1. Is the Creative Work Fund open to receiving new letters of inquiry?

The Creative Work Fund will announce deadlines for 2011 letters of inquiry in December 2010. Please do not submit a letter before that announcement is made.

2. Is this the right kind of grant for our project?

The Creative Work Fund awards grants that range in size from $10,000 to $40,000 for projects in which artists and nonprofit organizations are working closely together to create new art works. Any kind of nonprofit organization is eligible to apply to collaborate with an artist. The Fund takes the idea of a close working relationship between the artist and the organization very seriously and specifically wants to support the creation stage for a new art work.

3. I am an artist who wants to collaborate with a nonprofit organization to create a new work. Am I eligible for this grant?

The Fund has three criteria a lead artist must meet: geographic location, artistic background, and not being a recent Creative Work Fund recipient.

What’s a lead artist?: The lead artist is a person who meets the criteria outlined below, is playing a central role in creating the proposed art work, and who is not a regular staff member or board member of the applying nonprofit organization. Many projects feature more than one artist working in a team or ensemble, but only one of those artists should be identified as the “lead artist.”

Geography: The lead artist must live and have lived for the previous two years in one or more of the following counties: Alameda, Contra Costa, Marin, Monterey, Napa, San Benito, San Francisco, San Joaquin, San Mateo, Santa Clara, Santa Cruz, Solano, Sonoma, or Stanislaus County. In that two-year time period, it is acceptable to move among the eligible counties. The Fund also has considered applications from artists who have had temporary, short-term artist residencies outside of the 14 eligible areas but maintained a home base within them.

Artistic background: Each year, the Creative Work Fund invites artists in two broadly-defined artistic categories to apply. To be eligible for grants to be awarded in 2011, the project’s lead artist must be a literary artist or a traditional artist. The Creative Work Fund defines these categories as follows:

  • Literary artists include those with experience writing poetry, spoken word poetry, fiction, or creative nonfiction. (Playwrights apply with performing artists.)

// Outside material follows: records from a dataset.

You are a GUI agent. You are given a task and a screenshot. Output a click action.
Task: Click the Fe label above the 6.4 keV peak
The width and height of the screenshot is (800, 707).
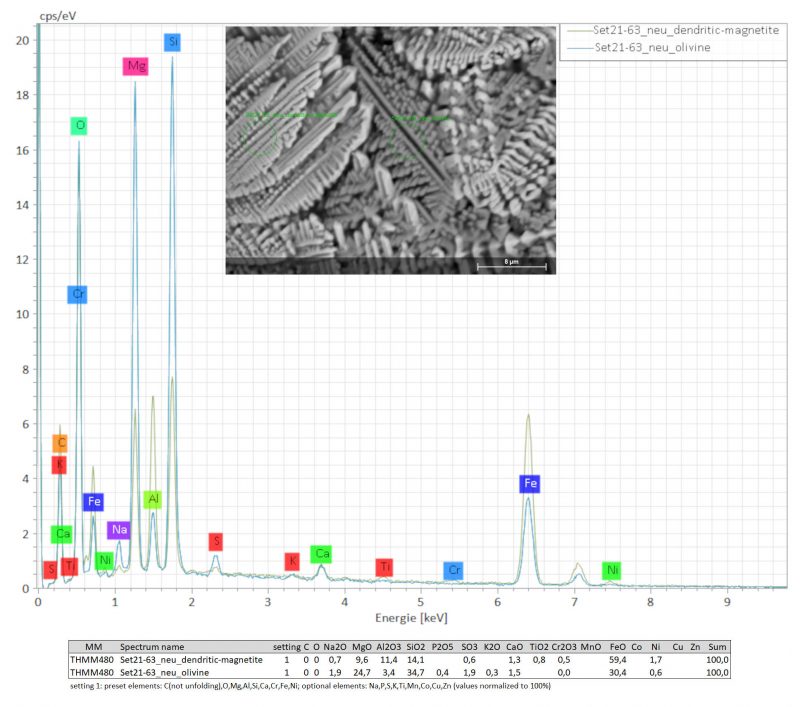[530, 484]
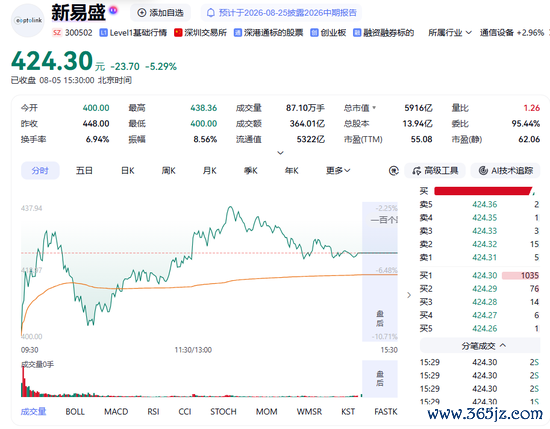Switch to 日K chart tab

click(x=128, y=171)
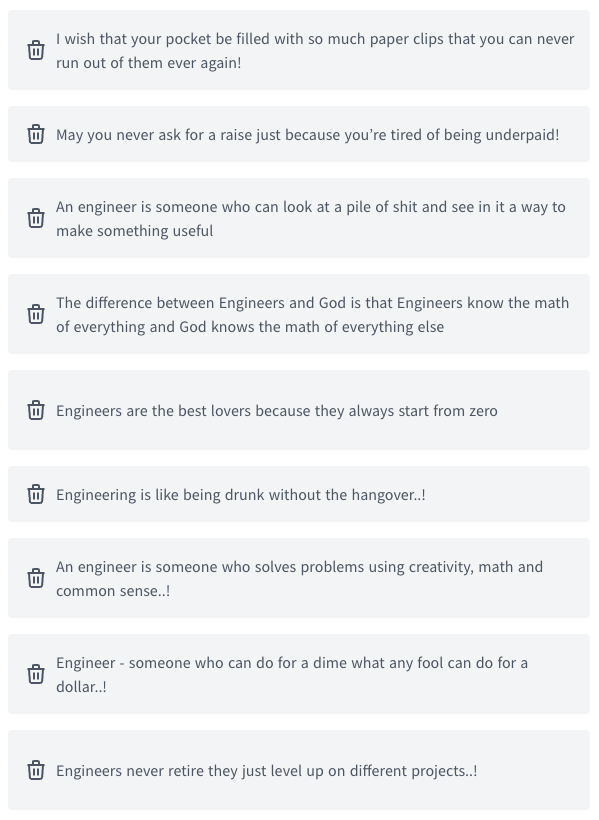The width and height of the screenshot is (599, 820).
Task: Remove the creativity, math and common sense quote
Action: pyautogui.click(x=36, y=578)
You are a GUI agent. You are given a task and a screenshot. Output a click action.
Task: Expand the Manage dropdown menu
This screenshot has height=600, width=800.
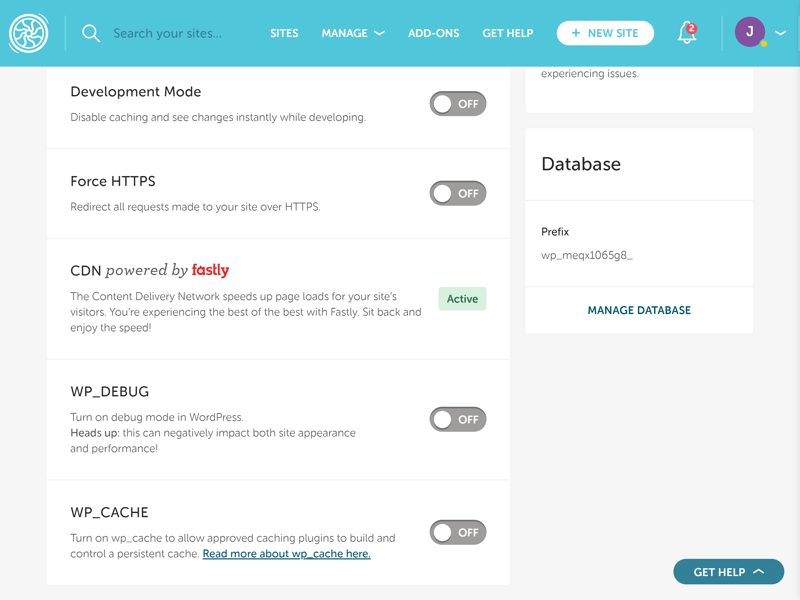pos(353,33)
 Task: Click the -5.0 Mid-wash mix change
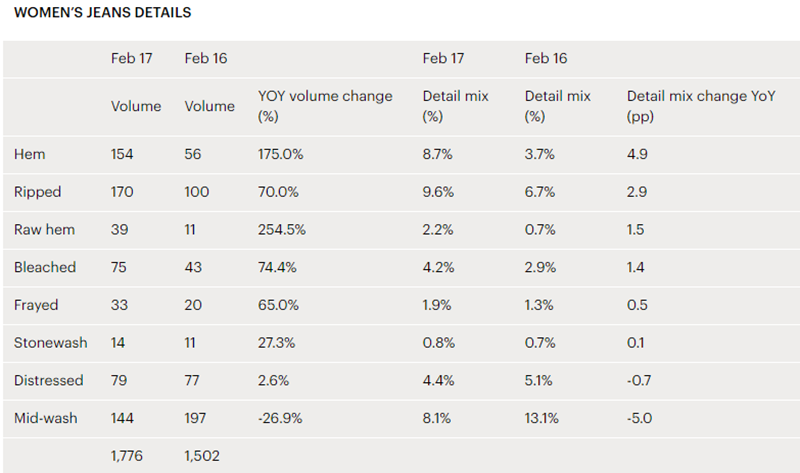tap(639, 418)
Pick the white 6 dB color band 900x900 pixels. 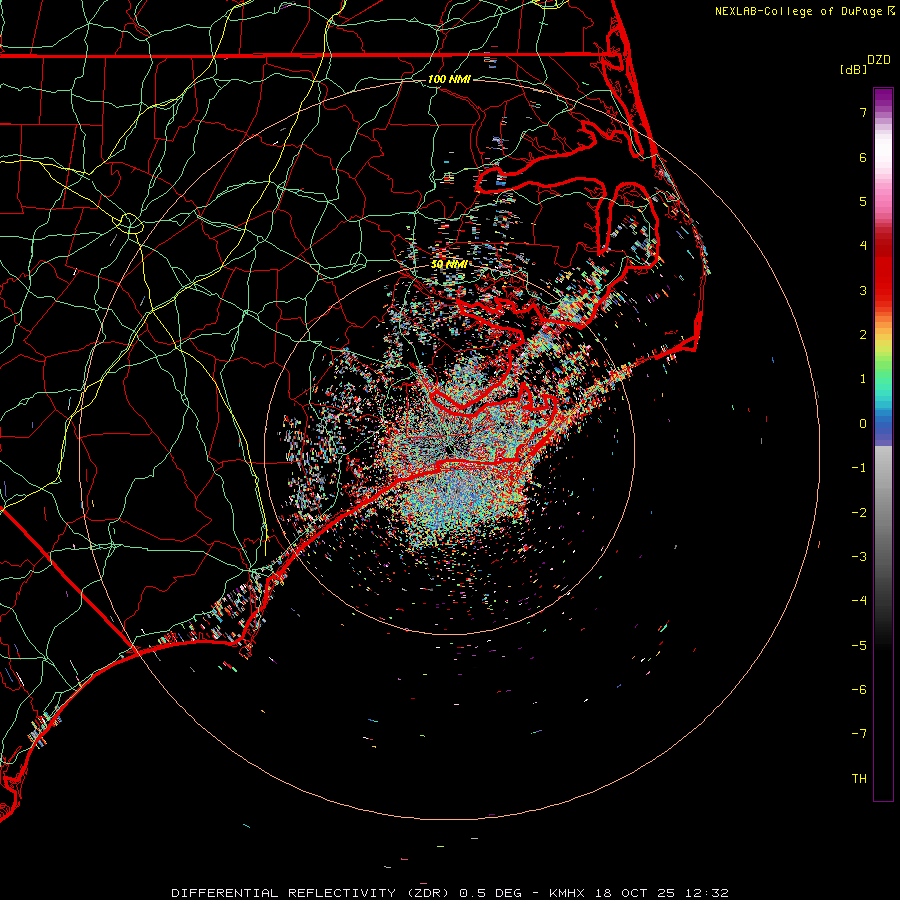tap(883, 157)
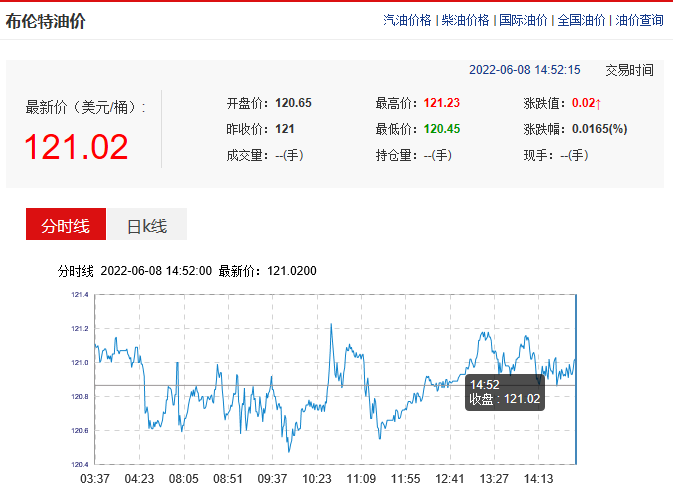
Task: Click the 交易时间 label
Action: (x=629, y=70)
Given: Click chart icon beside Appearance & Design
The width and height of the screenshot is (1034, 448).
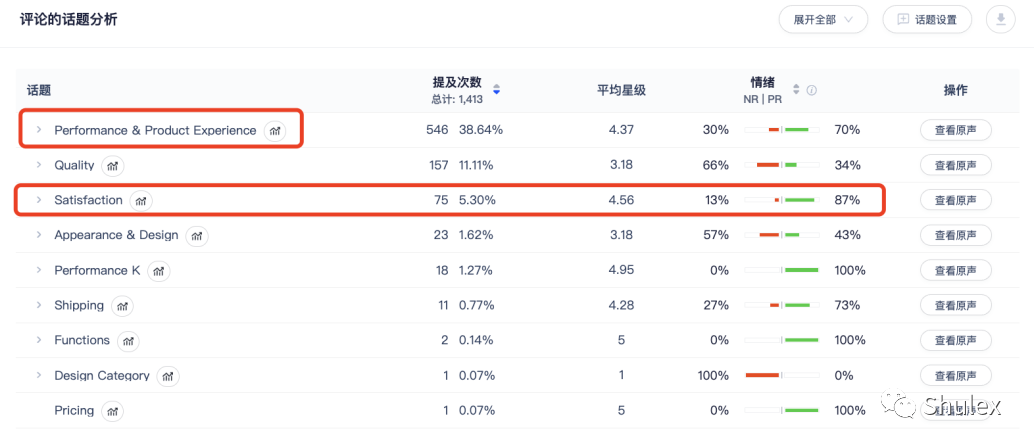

  • Traditional artists create in art forms learned as part of the cultural life of a group of people whose members have a common ethnic heritage, language, religion, occupation, or region. These expressions are deeply rooted in and reflect a community’s shared standards of beauty, values, or life experiences. Often they are learned orally or by emulation. Traditional artists may excel as individual artists, work as a group, or work collectively. They may produce works in a variety of forms—oral traditions, performances, crafts, multi-disciplinary works, and others.

A literary or traditional arts Creative Work Fund project may culminate in any form, but it must feature a lead artist with a strong track record as a literary artist or a traditional artist.  (For example, a novelist might collaborate with a nonprofit film producer to create a film rather than a work for print publication.)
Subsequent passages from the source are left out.